Rewrite the part of the rows that opens with the line containing "Given: Click copy" and closes with the end of the rows, substituting "Command" for "Instruction" and leaving everything else as it is.

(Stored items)
-------
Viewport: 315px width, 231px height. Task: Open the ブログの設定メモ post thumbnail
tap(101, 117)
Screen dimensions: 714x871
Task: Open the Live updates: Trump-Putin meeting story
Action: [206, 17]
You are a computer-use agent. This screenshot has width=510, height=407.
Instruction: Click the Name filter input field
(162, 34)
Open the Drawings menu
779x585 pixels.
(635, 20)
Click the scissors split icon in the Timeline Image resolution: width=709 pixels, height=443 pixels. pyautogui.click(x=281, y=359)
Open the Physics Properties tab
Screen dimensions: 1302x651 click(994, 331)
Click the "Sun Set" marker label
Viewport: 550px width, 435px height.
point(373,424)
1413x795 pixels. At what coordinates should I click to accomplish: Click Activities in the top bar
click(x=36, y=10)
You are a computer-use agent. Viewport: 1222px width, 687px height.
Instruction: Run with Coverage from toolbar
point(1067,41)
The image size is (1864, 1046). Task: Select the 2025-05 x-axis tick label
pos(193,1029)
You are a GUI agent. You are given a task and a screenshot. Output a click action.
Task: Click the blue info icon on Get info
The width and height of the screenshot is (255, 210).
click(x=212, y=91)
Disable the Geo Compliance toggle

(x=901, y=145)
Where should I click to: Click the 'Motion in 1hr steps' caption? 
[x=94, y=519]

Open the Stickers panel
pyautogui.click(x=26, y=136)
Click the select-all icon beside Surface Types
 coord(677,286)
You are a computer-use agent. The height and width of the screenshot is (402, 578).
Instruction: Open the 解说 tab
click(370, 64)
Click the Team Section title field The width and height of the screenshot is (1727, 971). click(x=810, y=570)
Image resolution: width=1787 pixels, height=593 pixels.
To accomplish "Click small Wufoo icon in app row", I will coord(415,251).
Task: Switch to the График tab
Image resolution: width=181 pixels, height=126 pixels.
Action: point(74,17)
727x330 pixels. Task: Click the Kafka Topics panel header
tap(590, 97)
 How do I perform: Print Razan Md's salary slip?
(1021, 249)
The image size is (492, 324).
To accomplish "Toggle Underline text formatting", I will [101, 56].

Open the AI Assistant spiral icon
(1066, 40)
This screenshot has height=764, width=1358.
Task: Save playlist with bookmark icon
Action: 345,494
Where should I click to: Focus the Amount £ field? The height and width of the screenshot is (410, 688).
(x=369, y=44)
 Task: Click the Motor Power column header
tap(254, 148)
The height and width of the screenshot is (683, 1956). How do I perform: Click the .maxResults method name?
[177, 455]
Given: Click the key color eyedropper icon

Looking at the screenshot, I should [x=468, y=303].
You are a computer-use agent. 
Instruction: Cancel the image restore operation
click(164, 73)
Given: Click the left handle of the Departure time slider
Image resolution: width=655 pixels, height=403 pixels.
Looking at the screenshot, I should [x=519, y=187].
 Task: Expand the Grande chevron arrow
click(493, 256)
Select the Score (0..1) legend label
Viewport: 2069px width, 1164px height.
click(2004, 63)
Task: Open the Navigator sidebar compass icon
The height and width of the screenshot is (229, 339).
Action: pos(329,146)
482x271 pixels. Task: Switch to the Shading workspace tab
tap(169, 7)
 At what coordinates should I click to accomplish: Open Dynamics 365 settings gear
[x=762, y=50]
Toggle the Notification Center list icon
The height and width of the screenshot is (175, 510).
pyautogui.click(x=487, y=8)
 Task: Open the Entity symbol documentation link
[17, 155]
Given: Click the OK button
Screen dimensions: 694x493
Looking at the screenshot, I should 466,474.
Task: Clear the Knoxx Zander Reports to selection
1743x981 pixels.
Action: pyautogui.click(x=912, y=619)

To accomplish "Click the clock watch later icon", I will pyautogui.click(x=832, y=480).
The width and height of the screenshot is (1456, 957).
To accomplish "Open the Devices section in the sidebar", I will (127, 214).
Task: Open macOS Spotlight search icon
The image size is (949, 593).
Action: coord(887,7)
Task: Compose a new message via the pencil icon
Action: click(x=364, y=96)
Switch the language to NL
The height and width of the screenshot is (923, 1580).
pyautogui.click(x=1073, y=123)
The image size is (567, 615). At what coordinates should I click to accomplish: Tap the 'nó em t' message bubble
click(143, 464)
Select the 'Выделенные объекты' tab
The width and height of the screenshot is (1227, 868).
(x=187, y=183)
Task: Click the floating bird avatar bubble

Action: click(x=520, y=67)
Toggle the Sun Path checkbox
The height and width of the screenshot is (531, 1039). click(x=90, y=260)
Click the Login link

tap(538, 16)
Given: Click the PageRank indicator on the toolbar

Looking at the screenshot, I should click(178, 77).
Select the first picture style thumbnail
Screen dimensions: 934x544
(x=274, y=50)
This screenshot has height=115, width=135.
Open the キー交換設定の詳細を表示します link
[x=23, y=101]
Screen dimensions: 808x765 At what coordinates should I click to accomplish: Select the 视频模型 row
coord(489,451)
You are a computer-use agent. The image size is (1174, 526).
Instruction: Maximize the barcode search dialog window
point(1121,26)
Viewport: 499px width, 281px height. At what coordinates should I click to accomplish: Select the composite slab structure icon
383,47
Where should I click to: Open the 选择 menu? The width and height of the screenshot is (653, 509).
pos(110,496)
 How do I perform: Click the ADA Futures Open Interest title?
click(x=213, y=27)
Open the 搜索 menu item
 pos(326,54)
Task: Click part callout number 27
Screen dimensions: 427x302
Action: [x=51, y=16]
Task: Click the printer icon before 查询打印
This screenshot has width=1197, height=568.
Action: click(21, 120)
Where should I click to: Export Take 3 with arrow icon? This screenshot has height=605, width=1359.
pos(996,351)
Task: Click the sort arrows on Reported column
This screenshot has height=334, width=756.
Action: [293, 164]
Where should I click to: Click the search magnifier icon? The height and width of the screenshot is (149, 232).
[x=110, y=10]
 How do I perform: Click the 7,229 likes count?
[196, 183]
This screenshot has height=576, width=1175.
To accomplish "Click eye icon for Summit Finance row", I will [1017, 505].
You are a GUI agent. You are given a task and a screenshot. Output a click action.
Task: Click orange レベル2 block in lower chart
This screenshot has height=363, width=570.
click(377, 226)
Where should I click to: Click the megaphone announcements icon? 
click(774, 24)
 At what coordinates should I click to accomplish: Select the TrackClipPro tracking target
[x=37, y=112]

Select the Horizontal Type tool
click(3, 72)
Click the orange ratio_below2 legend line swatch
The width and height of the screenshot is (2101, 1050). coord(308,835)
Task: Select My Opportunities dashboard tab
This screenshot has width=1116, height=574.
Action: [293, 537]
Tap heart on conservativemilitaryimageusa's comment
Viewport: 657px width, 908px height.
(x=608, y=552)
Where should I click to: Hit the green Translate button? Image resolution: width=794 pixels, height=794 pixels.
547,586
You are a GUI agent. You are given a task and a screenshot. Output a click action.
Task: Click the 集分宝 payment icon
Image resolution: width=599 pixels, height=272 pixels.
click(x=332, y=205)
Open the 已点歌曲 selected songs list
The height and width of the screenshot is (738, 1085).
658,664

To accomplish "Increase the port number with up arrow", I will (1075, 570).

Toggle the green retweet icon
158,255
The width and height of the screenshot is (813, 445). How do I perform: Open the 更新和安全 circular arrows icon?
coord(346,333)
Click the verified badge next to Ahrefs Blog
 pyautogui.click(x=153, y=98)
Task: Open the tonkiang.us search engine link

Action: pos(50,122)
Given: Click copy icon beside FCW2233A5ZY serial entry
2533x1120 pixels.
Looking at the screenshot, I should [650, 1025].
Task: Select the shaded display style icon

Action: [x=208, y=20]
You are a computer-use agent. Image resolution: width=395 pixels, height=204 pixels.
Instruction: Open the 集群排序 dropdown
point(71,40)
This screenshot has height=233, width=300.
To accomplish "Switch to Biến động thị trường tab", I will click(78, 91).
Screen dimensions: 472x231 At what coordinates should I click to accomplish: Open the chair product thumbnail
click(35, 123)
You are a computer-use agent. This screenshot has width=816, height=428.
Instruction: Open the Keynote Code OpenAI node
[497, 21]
-------
_ANSWER TO THE PROBLEM_:
Given: Click copy icon beside FCW2233A5ZY serial entry
2533x1120 pixels.
Looking at the screenshot, I should [650, 1025].
Task: Select the shaded display style icon

Action: [x=208, y=20]
You are a computer-use agent. Image resolution: width=395 pixels, height=204 pixels.
Command: Open the 集群排序 dropdown
point(71,40)
This screenshot has height=233, width=300.
To accomplish "Switch to Biến động thị trường tab", I will click(78, 91).
Screen dimensions: 472x231 At what coordinates should I click to accomplish: Open the chair product thumbnail
click(35, 123)
You are a computer-use agent. This screenshot has width=816, height=428.
Command: Open the Keynote Code OpenAI node
[497, 21]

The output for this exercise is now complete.